Тогда история тоже вызвала громкий скандал, бурное обсуждение в свете, едкие насмешки. Говорят, что Лермонтов даже описал этот случай в поэме «Тамбовская казначейша». Но император Александр и церковь признали ее право на счастье, и она сделалась Разумовской. Поэтому графиня Марья никогда строго не судила девиц, захваченных сильным чувством.
– А как же августейшие особы отнеслись? – поинтересовалась Разумовская, пожевав губами.
– Мне говорила Леонтьева, вы ее, верно, знаете, она директриса Смольного, – охотно взялась пояснять Захаржевская, – будто императрица посетила мадемуазель Денисьеву и ее тетку. Она выказали им милость, откушав чаю в их присутствии, а потом, говорят, замолвила слово перед государем. Но все равно, это ее не спасло, я говорю о молодой Денисьевой, все дома ей отказали.
– Я тут слышала историю, – подхватила Салтыкова, – будто мадемуазель Денисьева приехала к Сологубам, а те не пустили ее на порог. Она сидела в коляске на солнцепеке, долго ждала, пока не явился слуга и не объявил ей, что господа не принимают.
Салтыкова, словно это она отказала Денисьевой, засмеялась довольным смехом.

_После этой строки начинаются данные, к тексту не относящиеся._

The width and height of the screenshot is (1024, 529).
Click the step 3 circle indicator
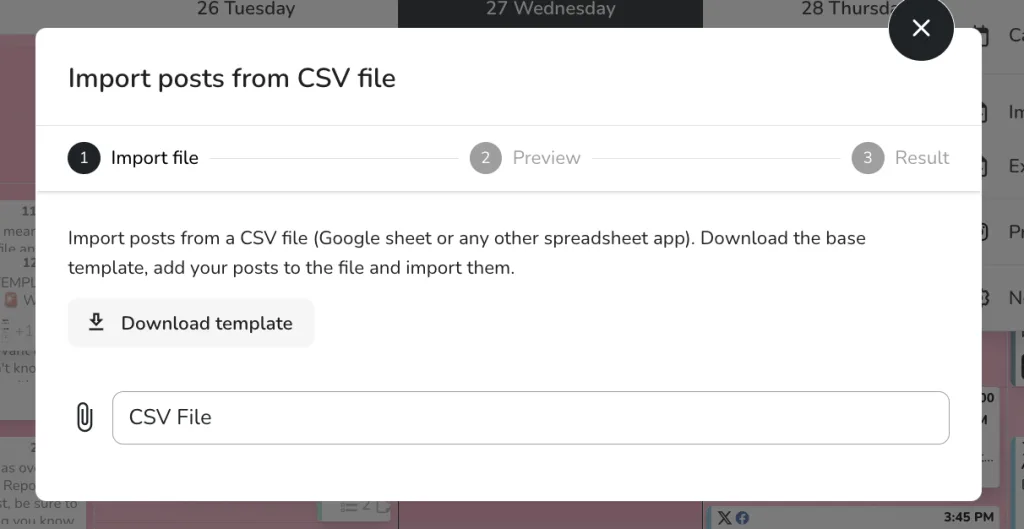(868, 158)
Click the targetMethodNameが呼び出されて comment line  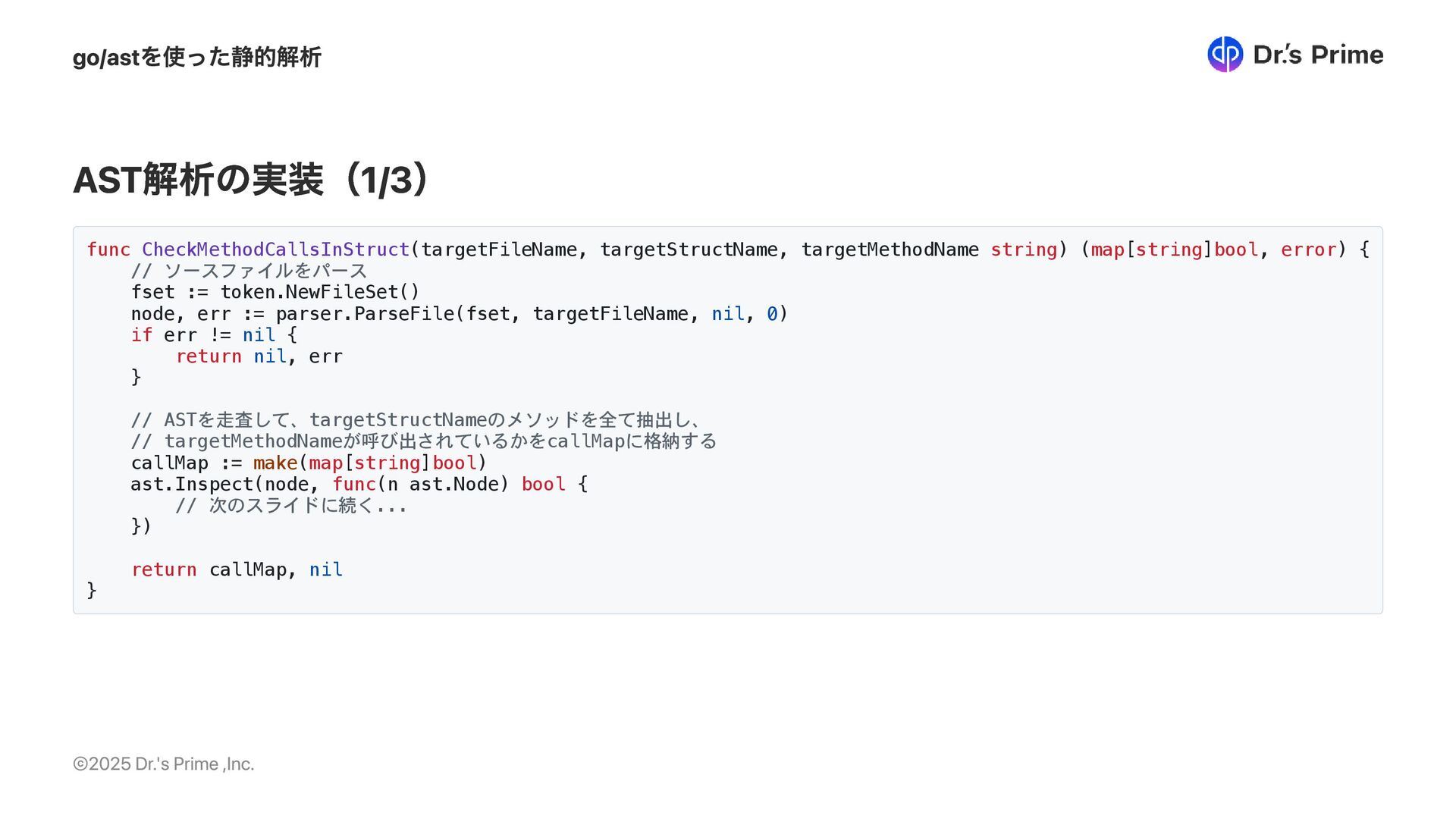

– Ну, Катенька, – по-старушечьи покачивая головой, произнесла Разумовская, – ты слишком строга к бедной девочке, она положительно не виновата, что полюбила. А вот Федор Иванович… Тютчев, как человек умудренный опытом, мог бы остудить ее пыл. Но, полагаю, мужское тщеславие довлеет над ним. Как же, заставил потерять голову неопытную молодую девицу! Денисьевой теперь остается только молиться о божьей милости, и о том, чтобы история эта скорее забылась. Только молиться!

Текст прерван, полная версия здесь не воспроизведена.